Although the New York Times labeled Berkeley High “the most integrated high school in America,” with a student body that’s 37 percent African-American, 37 percent white, 11 percent Latino, 10 percent Asian and 5 percent multiracial, what’s true in most urban public high schools is true here too: The “low track” classes composed predominantly of kids of color are overcrowded and underendowed, with 30 or more students vying for (or ducking) the attention of a single overwhelmed teacher.

Meanwhile, at the same school, classes of 10 or 15 mostly white, mostly affluent students do college-level work in well-equipped advanced-placement classes to which they are admitted on the basis of a test that rules out all but the elite few.

It is a standard brand of academic segregation, one that can be found in most public high schools. But at Berkeley High, for the past three months, there has been yet another kind of class, this one designed to close the gap between students who succeed academically and students at academic risk: In borrowed classrooms, hastily recruited, energetic teachers convene small, no-nonsense gatherings of mostly African-American ninth-graders, each accompanied by a volunteer tutor, all of them focused on raising the academic achievement of kids who have long been left behind.

Where did this extraordinary concentration of energy and resources come from? The answer is PCAD: Parents of Children of African Descent. Near the end of this year’s first semester, these parents discovered that fully half of Berkeley High’s black ninth-graders (one-third of the 875-student freshman class) were already failing English, math and/or history. While acknowledging the history and prevalence, locally and nationally, of the “achievement gap” between white students and students of color, PCAD refused to accept that fate for one more generation of Berkeley High children.

Armed with research that reflects a history of high dropout and flunk-out rates among Berkeley High’s African-American students, and African-American male students in particular — statistics mirrored in schools across the nation — PCAD appealed to the school’s new principal, Frank Lynch, for his help in breaking that pattern. Lynch asked the parents to come up with a plan, and they spent their Christmas break doing exactly that.

Although most of the PCAD organizers did not themselves have children who were failing, their first step was to recruit into their group parents and grandparents who did, so that their input could be incorporated into the PCAD plan.

“On January 30, 2001 a new semester will start at Berkeley High School. At that time, without our intervention, approximately 250 freshmen students will go off track for graduation,” begins the 20-page “intervention plan” that PCAD issued on Jan. 14. “The fact that large numbers of students have been failing at Berkeley High School for years does not change the fact that we are facing a crisis that demands urgent and appropriate action …

“The effects of our failure to aggressively bridge the achievement gap are long-term, deep, and harmful to all of us, whether we are the affected student, parent, classmate, or neighbor … We cannot wait another semester.”
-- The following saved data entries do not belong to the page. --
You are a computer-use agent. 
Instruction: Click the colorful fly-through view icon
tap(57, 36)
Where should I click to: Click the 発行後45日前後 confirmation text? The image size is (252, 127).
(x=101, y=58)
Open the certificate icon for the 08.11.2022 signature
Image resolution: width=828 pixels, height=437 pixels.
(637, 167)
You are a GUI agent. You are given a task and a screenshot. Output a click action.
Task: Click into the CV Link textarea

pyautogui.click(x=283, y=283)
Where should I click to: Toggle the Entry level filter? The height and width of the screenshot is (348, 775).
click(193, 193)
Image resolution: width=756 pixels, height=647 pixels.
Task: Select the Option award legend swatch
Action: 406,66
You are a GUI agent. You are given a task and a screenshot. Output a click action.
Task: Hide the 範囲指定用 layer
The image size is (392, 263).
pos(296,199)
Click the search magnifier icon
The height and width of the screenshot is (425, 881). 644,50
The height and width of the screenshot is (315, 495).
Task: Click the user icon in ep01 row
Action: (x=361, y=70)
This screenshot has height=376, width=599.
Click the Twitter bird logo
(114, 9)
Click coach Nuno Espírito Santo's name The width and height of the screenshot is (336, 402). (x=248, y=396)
PCAD’s sense of urgency is inspired by a disheartening national trend as well as local disappointment. Calling the racial achievement gap “the most important educational challenge for the United States,” a 1999 national study by the College Board found only 17 percent of black and 24 percent of Latino high school seniors to be proficient in reading, 4 percent of black students to be proficient in both math and science and no black students and 1 percent of Latinos to be advanced in those subjects.

Closer to home, a recently completed four-year study of Berkeley High by the UC-Berkeley-sponsored Diversity Project found student achievement to be lowest among low-income African-American and Latino students and highest among affluent whites. In 1998, white Berkeley High students scored in the top 15th percentile nationally; black students scored in the bottom 40th. And while many white seniors went off to Ivy League colleges, six out of 10 black male students had dropped out, flunked out or otherwise disappeared before their senior year.
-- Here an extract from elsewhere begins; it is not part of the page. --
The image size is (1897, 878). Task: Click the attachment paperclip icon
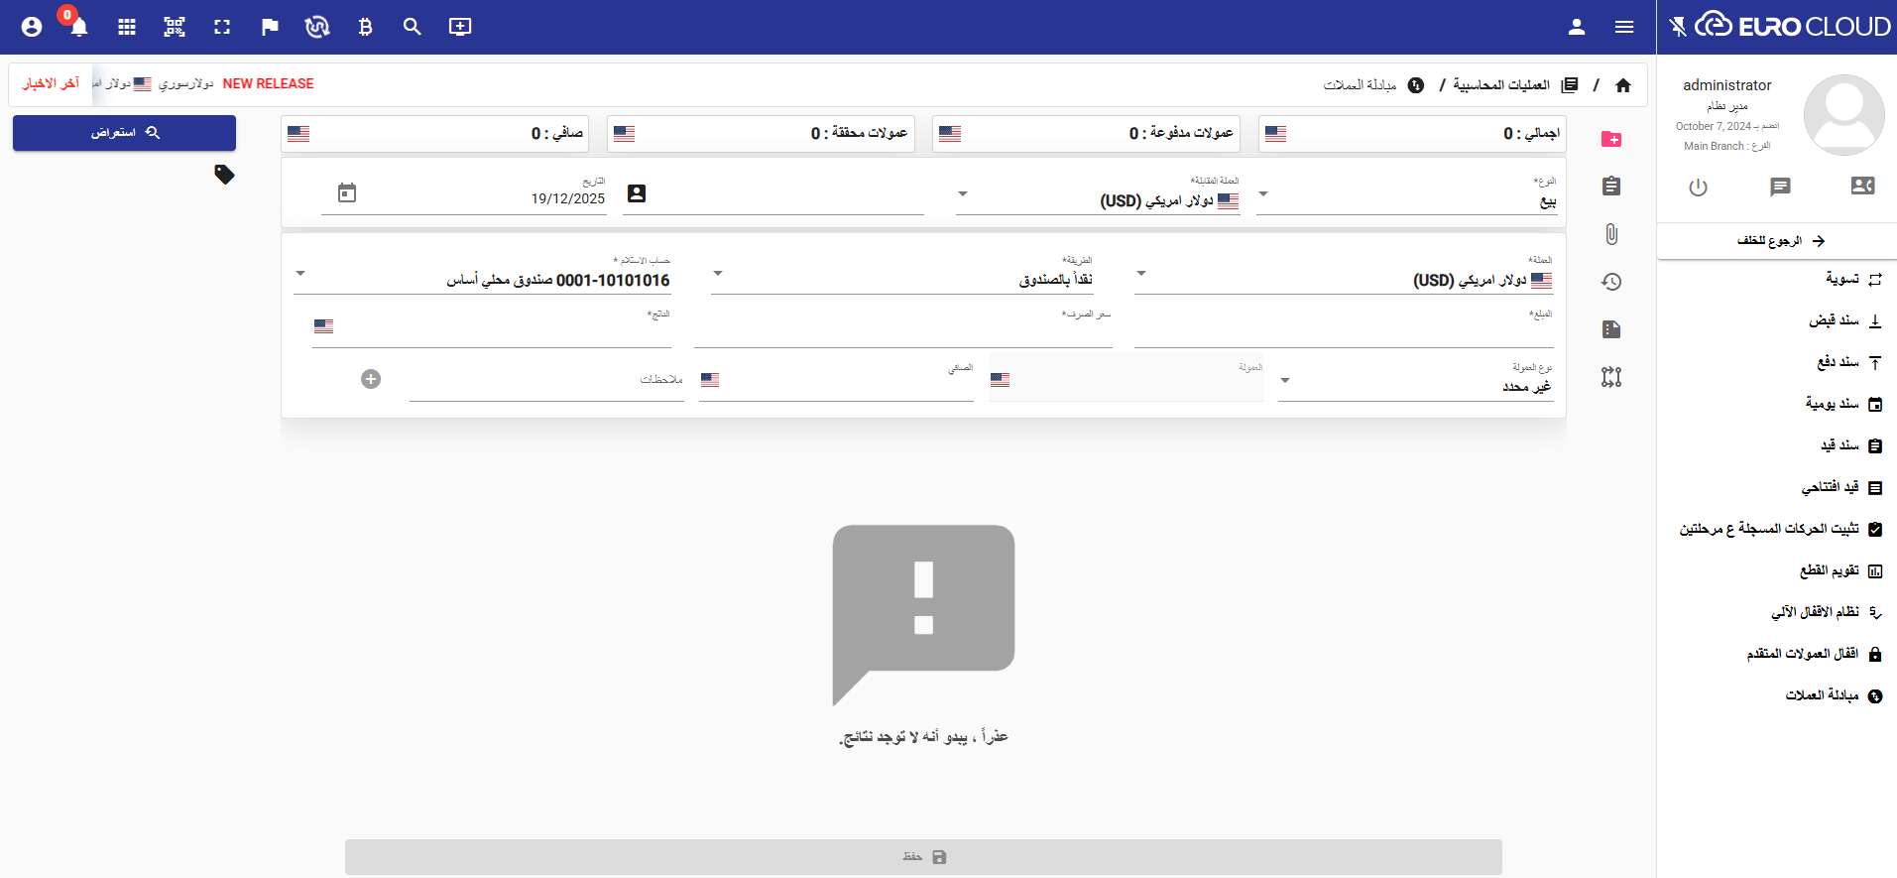1611,234
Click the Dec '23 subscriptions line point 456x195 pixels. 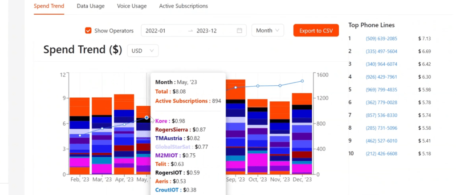302,81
The nationwide College Board study named five factors that most affect a student’s educational outcome: economic circumstances; the level of parents’ education; racial discrimination; cultural attributes of the home, community and school; and the quality and quantity of school resources. Remedies recommended by the board read much like PCAD’s (and every parent’s) wish list: making schools smaller, lowering student-teacher ratios, spending staff development money to provide students with better-educated teachers and offering students an academically challenging curriculum.

Many of these remedies have been adopted by the one American school system in which the achievement gap has been addressed with some success: the U.S. military’s. In the 71 schools operated on domestic military bases, 26 percent of black children and 32 percent of Hispanics scored at or above passing level, compared with 7 percent and 10 percent, respectively, nationally.
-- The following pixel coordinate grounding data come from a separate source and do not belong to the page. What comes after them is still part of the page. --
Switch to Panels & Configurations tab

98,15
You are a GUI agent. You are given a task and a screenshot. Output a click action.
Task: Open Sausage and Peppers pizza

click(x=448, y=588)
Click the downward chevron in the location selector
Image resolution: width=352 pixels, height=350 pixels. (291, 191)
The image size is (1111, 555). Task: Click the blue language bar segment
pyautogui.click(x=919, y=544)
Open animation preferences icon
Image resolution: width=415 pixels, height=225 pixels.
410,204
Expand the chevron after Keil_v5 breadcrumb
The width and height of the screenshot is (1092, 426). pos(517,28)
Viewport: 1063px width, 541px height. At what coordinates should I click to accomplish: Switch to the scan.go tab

How does the military succeed where civilian schools fail? One factor is money. Base schools spend 23 percent more per pupil than public schools, fund music and art programs and are well-endowed with computers. Another is parent involvement — a key element of the PCAD approach. The military gives parents an hour off a week to volunteer in the schools.

“If we don’t choose to support educational intervention,” the PCAD report warned, “we can expect an ever-increasing need for expanded social services, police presence, and prisons.” Indeed, the consequences of the achievement gap extend beyond high school. In America today, one in three young African-American men is currently in jail, on probation or on parole. The Justice Department projects that one in four African-American males born in the 1990s will end up in prison at some time in his life.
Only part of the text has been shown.